Tre gradi di giudizio: lentezza, convenienze e rischio prescrizione
Tornando a quel 40% tanto discusso, va considerato un altro elemento cruciale: i tre gradi di giudizio. Di quei 24.744 detenuti in attesa, 12.348 sono ancora aspettano il giudizio di primo grado. Una larga parte resta in carcere per periodi inferiori all’anno, poiché la custodia cautelare è a termine. Ma ben 6.355 sono appellanti: hanno già ricevuto una condanna in primo grado e ora aspettano l’esito del secondo. Altri 4.387 attendono il verdetto della Cassazione, cioè il terzo grado, che valuta solo vizi formali e, nella migliore delle ipotesi, rimanda a un nuovo appello.
Il problema è che in Italia il 70% degli imputati condannati in primo grado ricorre in appello. Non per dimostrare la propria innocenza – ribaltamenti completi di sentenza sono rari – ma perché la legge, vietando la reformatio in peius (cioè l’aggravamento della pena se a impugnare è solo l’imputato), rende conveniente tentare un’attenuazione. In più, la lentezza del sistema lascia aperta la via della prescrizione, che – sia chiaro – non è assoluzione, ma estinzione del reato per decorso del tempo.
Nei sistemi europei, tutto questo è molto diverso. In Spagna e Francia, l’accesso all’appello è più difficile, regolato da filtri rigorosi. In Inghilterra, solo il 10% degli imputati condannati in primo grado presenta ricorso, anche perché, se lo fa, rischia seriamente un aggravio di pena. Dunque, quando si cita il “dato europeo” sulla minore incidenza della custodia cautelare, si dovrebbe considerare anche il modello processuale, che in Italia – con i suoi tre gradi estesi – moltiplica i tempi e, di conseguenza, le permanenze in carcere “non definitive”.
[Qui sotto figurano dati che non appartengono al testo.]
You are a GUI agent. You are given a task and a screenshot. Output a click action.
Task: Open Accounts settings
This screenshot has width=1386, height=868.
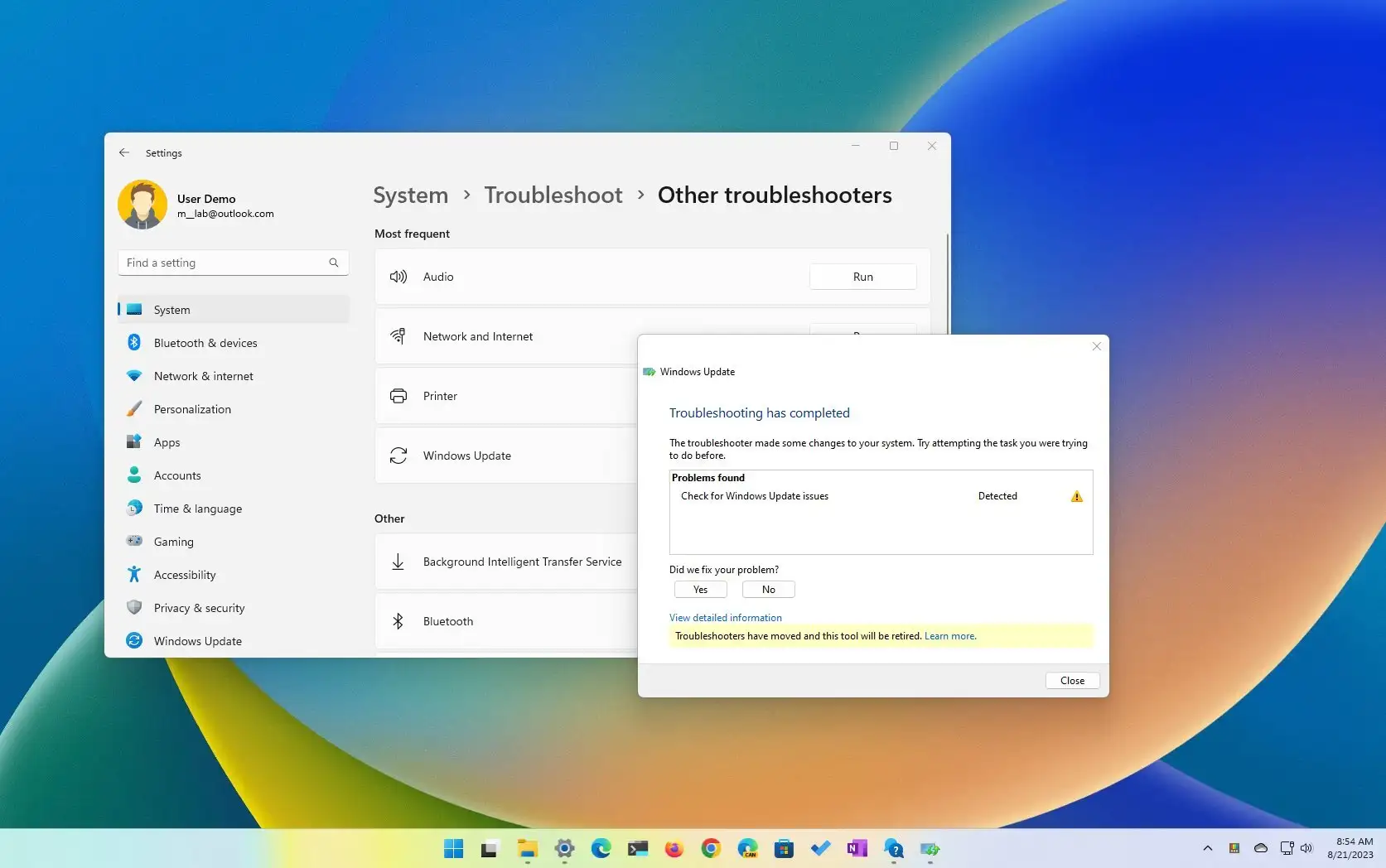tap(176, 475)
Il caso di Tommaso Onofri: quando l’assenza di custodia uccide
Ma vi è anche l’altra faccia della medaglia. Quando lo Stato non trattiene soggetti pericolosi – seppur già condannati in primo e secondo grado per reati gravissimi – gli effetti possono essere devastanti. Lo dimostra il caso drammatico del piccolo Tommaso Onofri, rapito e ucciso da Mario Alessi.
Alessi, all’epoca del delitto, era già stato condannato per violenza sessuale, rapina a mano armata e sequestro di persona. Due giovani, aggrediti nel 2000, raccontarono di essere stati legati, minacciati con pistole e coltelli, e costretti ad assistere a una violenza carnale. Alessi fu riconosciuto e arrestato. Il giudice scrisse: “una personalità violenta, pericolosa, con alto rischio di recidiva”. Eppure, dopo solo nove mesi, la custodia cautelare scadde. La legge non consentiva di trattenerlo oltre. Fu quindi sottoposto a obbligo di dimora. Nel 2002 fu condannato a sei anni. Nel 2004, la Corte d’Appello confermò la condanna. Ma in attesa della Cassazione, Alessi era tecnicamente “libero”. Libero di uccidere un bambino: nel 2006 rapì e uccise Tommaso.
Chi è responsabile di quella morte? Chi ha lasciato libero un uomo con due condanne e una pericolosità conclamata? Siamo sinceri: è lo Stato. Perché in nome di un garantismo estremo – dove la libertà dell’imputato vale più della sicurezza della comunità – abbiamo lasciato che un bambino innocente morisse per mano di un predatore.
Per questo, se da un lato la custodia cautelare va limitata con rigore dove non c’è ancora una condanna né prove sufficienti, dall’altro lato essa deve essere rafforzata nei casi di condanne per reati contro la persona, in cui la sicurezza pubblica è a rischio. È una questione di equilibrio, ma anche di priorità costituzionale. L’articolo 16 della Costituzione sancisce che la libertà può essere limitata per motivi di sanità e di sicurezza. E tra libertà e vita, non può che prevalere la seconda.
Perché una giustizia che protegge solo l’accusato, dimenticando l’innocente, non è giustizia. È debolezza istituzionale travestita da civiltà.